Stiamo vivendo mesi di cannonate, di palazzi sventrati, di famiglie separate, di fosse comuni, di profughi in fuga. Mesi di guerra che mettono contro popoli prescindendo dai popoli stessi.
Ho cercato di dare una risposta alla mia crescente inquietudine di fronte a questa violenza scrivendo una poesia in dialetto bresciano (e in rime alternate) che raccontasse di una storia bellissima proveniente dal periodo immediatamente precedente al secondo conflitto mondiale. La storia è quella dell'amicizia nata all'Olimpiade di Berlino del 1936 tra due atleti che si contesero fino all'ultimo la medaglia d'oro nel salto in lungo: Jesse Owens, atleta di colore statunitense di umilissimi origini e Carl Ludwig Hermann Long detto "Luz" figlio della benestante borghesia tedesca che il regime nazista avrebbe voluto assurgere come simbolo della presunta superiorità "ariana" sulle altre razze.
E' passato alla storia il consiglio che Luz diede a un Jesse preoccupato, sull'orlo dell'eliminazione dopo due salti nulli. I due si scrissero per anni dopo quell'Olimpiade fino alla morte in Sicilia di Luz, spedito dal regime nazista a cercare di impedire l'avanzata da Sud degli Alleati nel 1943. Luz non conobbe mai suo figlio di cui sapeva dell'imminente arrivo. Ma di lui ebbe modo di scrivere a Jesse in una lettera: "Dopo la guerra, va’ in Germania, ritrova mio figlio e parlagli di suo padre. Parlagli dell’epoca in cui la guerra non ci separava e digli che le cose possono essere diverse fra gli uomini su questa terra. Tuo fratello, Luz".
Anni dopo Jesse Owens cercò davvero il figlio di Luz e partecipò alle sue nozze.

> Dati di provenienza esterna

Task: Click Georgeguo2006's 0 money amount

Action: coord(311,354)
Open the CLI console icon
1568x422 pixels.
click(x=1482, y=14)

Anche allora qualcuno voleva dividere i popoli: due atleti che non si conoscevano, con il loro comportamento in gara e il loro abbraccio finale sotto gli occhi del Führer, affermarono invece un messaggio di fratellanza arrivato fino a noi e su cui dovremmo riflettere. Anche e soprattutto oggi.
La poesia si intitola "Jesse e Luz".
La trovate qui.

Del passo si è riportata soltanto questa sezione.